> **Stated exercise**
Copy out, unchanged, the part of the records that opens with the line containing "offers (230, 372)" and closes with the line containing "Kayıt Ol (640, 880)", including both of those lines and nothing else.

══════════════════════════════

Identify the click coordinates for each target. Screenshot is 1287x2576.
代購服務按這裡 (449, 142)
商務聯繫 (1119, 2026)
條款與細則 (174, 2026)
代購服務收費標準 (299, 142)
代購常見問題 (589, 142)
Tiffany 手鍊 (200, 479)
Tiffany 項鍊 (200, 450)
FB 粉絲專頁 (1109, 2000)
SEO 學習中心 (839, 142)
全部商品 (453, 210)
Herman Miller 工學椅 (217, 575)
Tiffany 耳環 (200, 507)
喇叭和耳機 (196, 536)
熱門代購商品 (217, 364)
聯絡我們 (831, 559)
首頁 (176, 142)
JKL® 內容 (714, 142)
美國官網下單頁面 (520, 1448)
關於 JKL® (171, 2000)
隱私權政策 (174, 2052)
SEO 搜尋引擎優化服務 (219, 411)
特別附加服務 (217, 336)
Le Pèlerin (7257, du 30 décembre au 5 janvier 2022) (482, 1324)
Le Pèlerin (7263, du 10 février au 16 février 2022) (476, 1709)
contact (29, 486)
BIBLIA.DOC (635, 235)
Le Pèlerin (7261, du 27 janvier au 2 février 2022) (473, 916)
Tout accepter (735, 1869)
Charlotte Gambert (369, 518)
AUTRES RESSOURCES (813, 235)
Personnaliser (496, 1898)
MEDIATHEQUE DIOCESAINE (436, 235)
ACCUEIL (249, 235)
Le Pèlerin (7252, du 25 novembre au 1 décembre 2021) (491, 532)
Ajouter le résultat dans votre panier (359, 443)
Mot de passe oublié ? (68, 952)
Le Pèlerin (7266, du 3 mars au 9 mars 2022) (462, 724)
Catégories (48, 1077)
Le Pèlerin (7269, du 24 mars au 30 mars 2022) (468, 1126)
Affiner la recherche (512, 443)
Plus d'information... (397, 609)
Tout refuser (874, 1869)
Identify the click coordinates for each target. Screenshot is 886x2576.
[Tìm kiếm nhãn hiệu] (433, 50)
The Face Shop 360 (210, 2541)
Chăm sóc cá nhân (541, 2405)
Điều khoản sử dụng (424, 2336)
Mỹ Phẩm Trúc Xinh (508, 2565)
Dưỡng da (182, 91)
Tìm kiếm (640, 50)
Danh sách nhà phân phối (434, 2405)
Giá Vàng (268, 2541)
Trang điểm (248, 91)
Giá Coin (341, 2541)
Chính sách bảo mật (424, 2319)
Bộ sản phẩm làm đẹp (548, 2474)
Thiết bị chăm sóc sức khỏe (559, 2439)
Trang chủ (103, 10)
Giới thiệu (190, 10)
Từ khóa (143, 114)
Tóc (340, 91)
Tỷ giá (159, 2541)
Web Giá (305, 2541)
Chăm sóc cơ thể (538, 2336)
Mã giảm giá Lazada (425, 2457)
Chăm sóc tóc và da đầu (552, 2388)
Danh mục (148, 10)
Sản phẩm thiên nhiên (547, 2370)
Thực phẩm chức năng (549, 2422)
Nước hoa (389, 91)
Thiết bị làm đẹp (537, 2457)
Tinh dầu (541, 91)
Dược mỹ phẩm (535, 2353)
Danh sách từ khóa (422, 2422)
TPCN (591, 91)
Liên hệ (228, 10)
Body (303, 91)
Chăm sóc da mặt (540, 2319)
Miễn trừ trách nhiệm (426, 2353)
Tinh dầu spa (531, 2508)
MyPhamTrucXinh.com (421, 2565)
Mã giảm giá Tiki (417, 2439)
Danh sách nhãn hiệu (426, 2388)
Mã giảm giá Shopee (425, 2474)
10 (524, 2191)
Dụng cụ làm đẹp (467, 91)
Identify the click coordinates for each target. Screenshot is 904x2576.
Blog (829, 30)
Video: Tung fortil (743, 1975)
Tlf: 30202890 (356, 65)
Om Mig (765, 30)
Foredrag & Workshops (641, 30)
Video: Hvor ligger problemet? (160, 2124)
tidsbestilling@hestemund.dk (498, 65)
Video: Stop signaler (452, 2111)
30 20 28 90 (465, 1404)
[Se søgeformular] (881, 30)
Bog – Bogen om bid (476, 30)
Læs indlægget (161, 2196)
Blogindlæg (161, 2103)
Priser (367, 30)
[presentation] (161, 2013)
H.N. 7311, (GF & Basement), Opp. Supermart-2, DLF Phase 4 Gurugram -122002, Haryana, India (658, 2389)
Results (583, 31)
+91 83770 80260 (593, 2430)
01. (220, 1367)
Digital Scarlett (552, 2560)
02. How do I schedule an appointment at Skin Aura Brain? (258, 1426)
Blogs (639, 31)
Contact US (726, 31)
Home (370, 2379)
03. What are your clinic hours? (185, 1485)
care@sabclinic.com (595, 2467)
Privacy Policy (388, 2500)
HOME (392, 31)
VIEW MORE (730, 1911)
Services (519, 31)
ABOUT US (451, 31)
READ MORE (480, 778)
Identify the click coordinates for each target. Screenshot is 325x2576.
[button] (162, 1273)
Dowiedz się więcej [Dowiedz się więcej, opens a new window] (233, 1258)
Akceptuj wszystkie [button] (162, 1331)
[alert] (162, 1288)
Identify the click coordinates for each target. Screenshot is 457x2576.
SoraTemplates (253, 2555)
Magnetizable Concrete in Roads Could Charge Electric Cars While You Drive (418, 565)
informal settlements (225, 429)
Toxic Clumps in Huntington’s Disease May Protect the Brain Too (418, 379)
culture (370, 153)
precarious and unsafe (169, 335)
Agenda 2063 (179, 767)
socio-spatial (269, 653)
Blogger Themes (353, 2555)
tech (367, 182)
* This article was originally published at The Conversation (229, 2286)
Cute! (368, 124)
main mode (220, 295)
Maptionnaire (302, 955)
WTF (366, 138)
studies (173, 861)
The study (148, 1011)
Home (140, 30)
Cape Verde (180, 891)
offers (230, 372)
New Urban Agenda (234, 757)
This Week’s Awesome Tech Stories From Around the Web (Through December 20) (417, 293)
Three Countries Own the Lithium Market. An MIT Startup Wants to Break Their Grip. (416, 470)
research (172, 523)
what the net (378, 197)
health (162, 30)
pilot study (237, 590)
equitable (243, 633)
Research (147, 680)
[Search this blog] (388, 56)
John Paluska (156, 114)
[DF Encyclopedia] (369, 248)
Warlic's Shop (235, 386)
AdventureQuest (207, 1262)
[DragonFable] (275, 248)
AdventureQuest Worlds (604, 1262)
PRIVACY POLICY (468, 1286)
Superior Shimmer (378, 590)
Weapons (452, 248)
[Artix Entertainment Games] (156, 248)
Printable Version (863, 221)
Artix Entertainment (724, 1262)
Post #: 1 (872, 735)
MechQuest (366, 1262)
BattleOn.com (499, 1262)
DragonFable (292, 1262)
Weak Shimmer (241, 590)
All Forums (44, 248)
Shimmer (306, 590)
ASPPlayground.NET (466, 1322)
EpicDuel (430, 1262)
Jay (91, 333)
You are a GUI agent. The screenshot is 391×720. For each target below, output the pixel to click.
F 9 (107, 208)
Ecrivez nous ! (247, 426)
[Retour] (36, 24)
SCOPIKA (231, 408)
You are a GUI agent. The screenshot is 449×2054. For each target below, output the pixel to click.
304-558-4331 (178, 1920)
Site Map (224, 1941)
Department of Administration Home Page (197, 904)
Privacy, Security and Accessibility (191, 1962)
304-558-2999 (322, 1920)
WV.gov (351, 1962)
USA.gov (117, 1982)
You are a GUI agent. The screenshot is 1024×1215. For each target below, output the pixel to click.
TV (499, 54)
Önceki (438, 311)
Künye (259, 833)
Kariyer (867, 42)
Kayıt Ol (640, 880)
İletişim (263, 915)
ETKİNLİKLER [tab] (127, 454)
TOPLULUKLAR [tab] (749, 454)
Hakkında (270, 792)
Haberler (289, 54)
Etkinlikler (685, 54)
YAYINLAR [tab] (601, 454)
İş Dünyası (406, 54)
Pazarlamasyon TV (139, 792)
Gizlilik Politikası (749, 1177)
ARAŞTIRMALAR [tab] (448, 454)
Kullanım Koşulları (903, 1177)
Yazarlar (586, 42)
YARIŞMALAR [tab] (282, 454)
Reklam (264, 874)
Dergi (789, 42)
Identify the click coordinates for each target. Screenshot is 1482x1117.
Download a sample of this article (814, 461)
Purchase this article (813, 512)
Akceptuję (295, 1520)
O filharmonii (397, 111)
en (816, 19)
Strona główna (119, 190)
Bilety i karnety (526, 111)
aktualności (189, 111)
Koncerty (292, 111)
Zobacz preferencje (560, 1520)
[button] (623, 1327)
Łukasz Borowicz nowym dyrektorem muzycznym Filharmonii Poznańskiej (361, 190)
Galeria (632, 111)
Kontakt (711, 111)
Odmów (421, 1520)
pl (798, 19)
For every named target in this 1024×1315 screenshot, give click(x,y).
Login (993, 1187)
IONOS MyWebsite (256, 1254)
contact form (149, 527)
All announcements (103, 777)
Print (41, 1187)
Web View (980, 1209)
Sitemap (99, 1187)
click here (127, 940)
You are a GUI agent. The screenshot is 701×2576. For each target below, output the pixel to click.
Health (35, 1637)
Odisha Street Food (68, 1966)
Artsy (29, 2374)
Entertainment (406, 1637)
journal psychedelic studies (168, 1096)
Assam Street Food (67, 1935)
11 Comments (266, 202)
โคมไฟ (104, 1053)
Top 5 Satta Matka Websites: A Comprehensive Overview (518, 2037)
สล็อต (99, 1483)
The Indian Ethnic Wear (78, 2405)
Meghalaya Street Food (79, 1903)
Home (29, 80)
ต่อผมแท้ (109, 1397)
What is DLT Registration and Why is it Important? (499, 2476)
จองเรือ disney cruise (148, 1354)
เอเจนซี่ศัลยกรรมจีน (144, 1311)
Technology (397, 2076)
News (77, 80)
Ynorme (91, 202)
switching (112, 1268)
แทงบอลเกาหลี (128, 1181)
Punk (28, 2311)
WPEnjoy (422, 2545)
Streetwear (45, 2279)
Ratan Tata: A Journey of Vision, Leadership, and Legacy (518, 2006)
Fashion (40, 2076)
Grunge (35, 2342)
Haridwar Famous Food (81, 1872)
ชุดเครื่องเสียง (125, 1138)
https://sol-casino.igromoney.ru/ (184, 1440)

══════════════════════════════

> **Result for this task**
offers (230, 372)
New Urban Agenda (234, 757)
This Week’s Awesome Tech Stories From Around the Web (Through December 20) (417, 293)
Three Countries Own the Lithium Market. An MIT Startup Wants to Break Their Grip. (416, 470)
research (172, 523)
what the net (378, 197)
health (162, 30)
pilot study (237, 590)
equitable (243, 633)
Research (147, 680)
[Search this blog] (388, 56)
John Paluska (156, 114)
[DF Encyclopedia] (369, 248)
Warlic's Shop (235, 386)
AdventureQuest (207, 1262)
[DragonFable] (275, 248)
AdventureQuest Worlds (604, 1262)
PRIVACY POLICY (468, 1286)
Superior Shimmer (378, 590)
Weapons (452, 248)
[Artix Entertainment Games] (156, 248)
Printable Version (863, 221)
Artix Entertainment (724, 1262)
Post #: 1 (872, 735)
MechQuest (366, 1262)
BattleOn.com (499, 1262)
DragonFable (292, 1262)
Weak Shimmer (241, 590)
All Forums (44, 248)
Shimmer (306, 590)
ASPPlayground.NET (466, 1322)
EpicDuel (430, 1262)
Jay (91, 333)
You are a GUI agent. The screenshot is 391×720. For each target below, output the pixel to click.
F 9 (107, 208)
Ecrivez nous ! (247, 426)
[Retour] (36, 24)
SCOPIKA (231, 408)
You are a GUI agent. The screenshot is 449×2054. For each target below, output the pixel to click.
304-558-4331 (178, 1920)
Site Map (224, 1941)
Department of Administration Home Page (197, 904)
Privacy, Security and Accessibility (191, 1962)
304-558-2999 (322, 1920)
WV.gov (351, 1962)
USA.gov (117, 1982)
You are a GUI agent. The screenshot is 1024×1215. For each target below, output the pixel to click.
TV (499, 54)
Önceki (438, 311)
Künye (259, 833)
Kariyer (867, 42)
Kayıt Ol (640, 880)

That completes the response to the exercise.